Microplastic remains detected in Antarctic penguins for the first time

Gentoo penguins are pictured on Greenwich Island part of the South Shetland Island group, Antarctica. Greenpeace is documenting the Antarctic’s unique wildlife, to strengthen the proposal to create the largest protected area on the planet, an Antarctic Ocean Sanctuary.

A group of researchers from the Portuguese University of Coimbra (UC) first detected microplastic remains in the food chain of penguins that inhabit Antarctica, a finding that experts have described as “alarming.”

Microplastic remains detected in Antarctic penguins

Photography: © UC | José Xavier.

The fieldwork, published in the journal Scientific Reports, reveals that at least 20 percent of the feces samples of penguins analyzed had microplastic remains, with particles less than 5 millimeters in volume.

“The material was of different types and colors, so there is a wide variety of possible sources of these microplastics,” reads the statement issued by the Portuguese university.

“It is alarming that microplastics have already reached Antarctica and our study is the first to register them in the marine food chain,” said Filipa Bessa, lead author of the article.

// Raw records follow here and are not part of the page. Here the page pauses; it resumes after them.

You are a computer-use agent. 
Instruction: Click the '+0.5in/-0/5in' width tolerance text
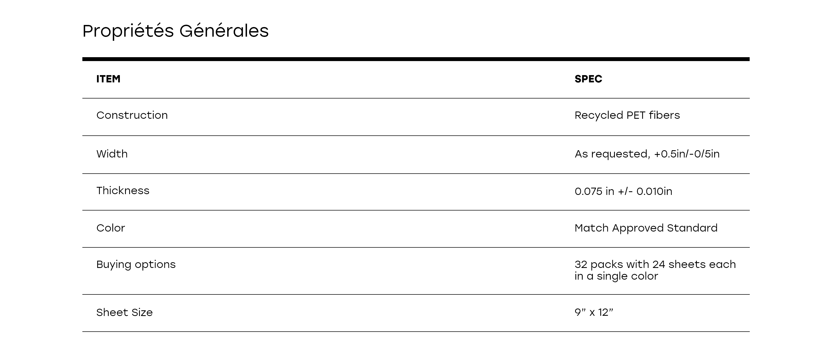coord(687,154)

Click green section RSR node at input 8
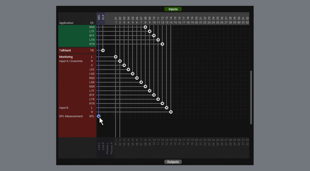coord(145,27)
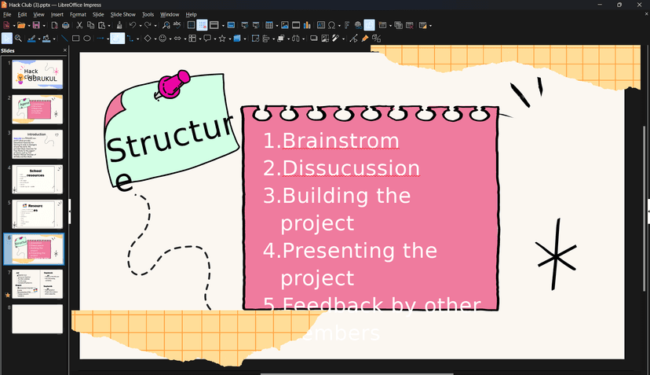650x375 pixels.
Task: Insert a table using the table icon
Action: [x=269, y=25]
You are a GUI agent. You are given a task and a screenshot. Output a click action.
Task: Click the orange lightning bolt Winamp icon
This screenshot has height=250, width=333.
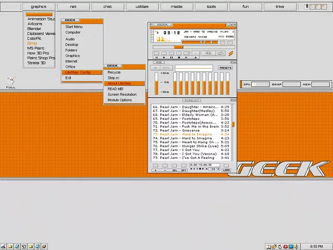click(x=230, y=53)
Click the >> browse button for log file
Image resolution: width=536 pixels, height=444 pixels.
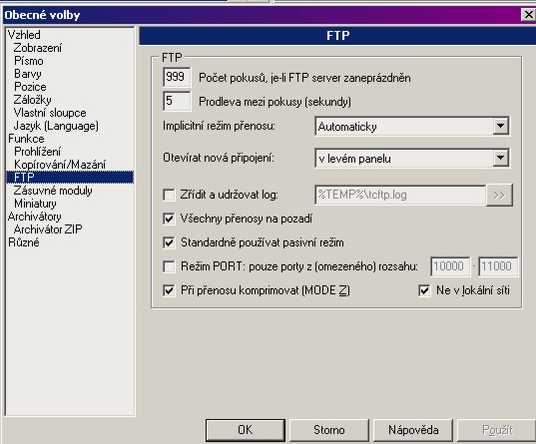499,196
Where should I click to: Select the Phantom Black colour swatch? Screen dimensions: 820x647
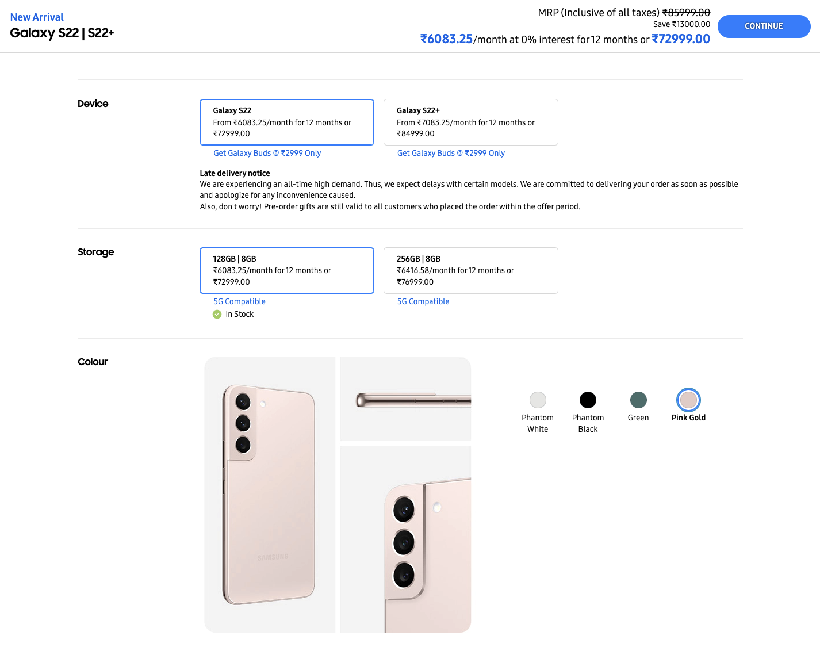click(x=588, y=400)
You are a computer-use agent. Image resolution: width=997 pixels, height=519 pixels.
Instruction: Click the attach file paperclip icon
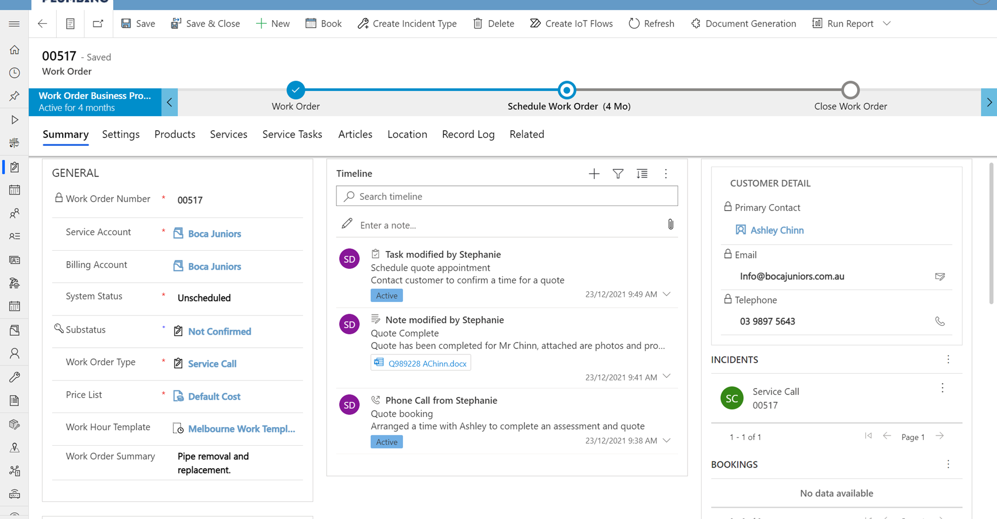(670, 224)
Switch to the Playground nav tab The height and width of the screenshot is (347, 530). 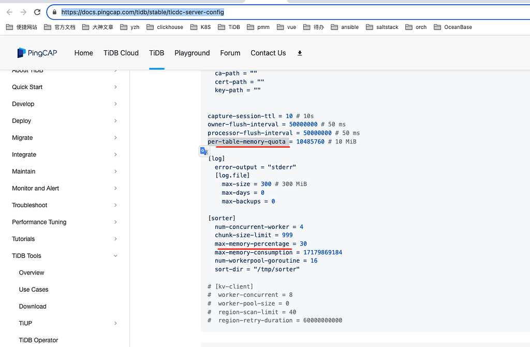192,53

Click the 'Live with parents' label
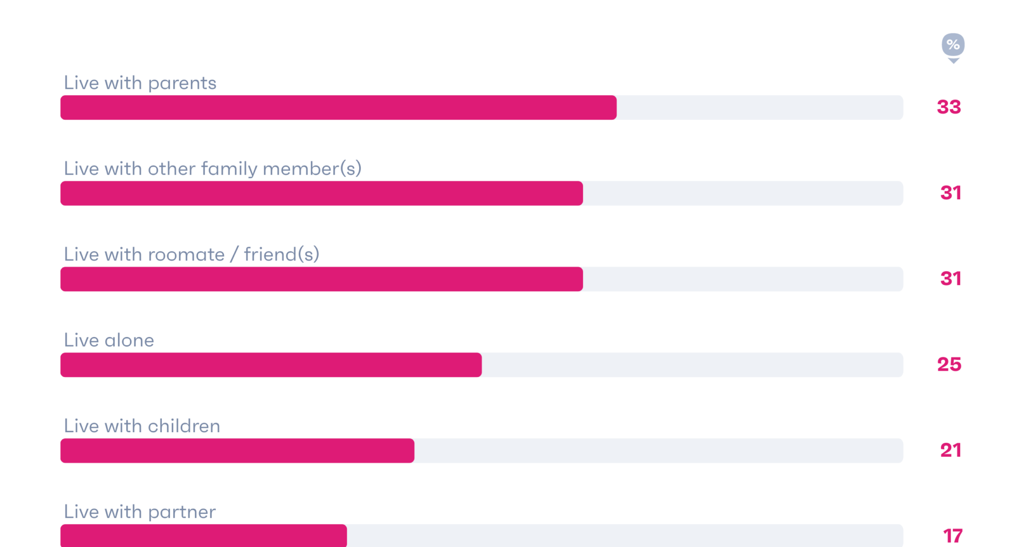(140, 83)
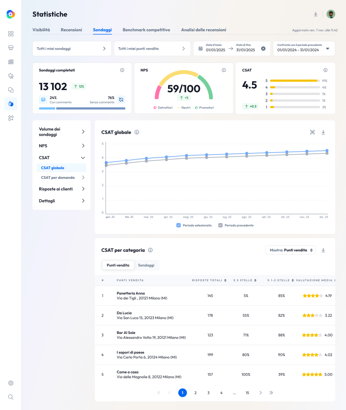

The researcher stressed the complexity of the problem, due, among other factors, to the existence of “different sources of contamination” from which the microplastics come.

José Xavier, another of the specialists who have intervened in the investigation, warned of the importance of this work, since «microplastics can cause toxic effects in marine animals and it is not yet known what they can cause in animals throughout the region”.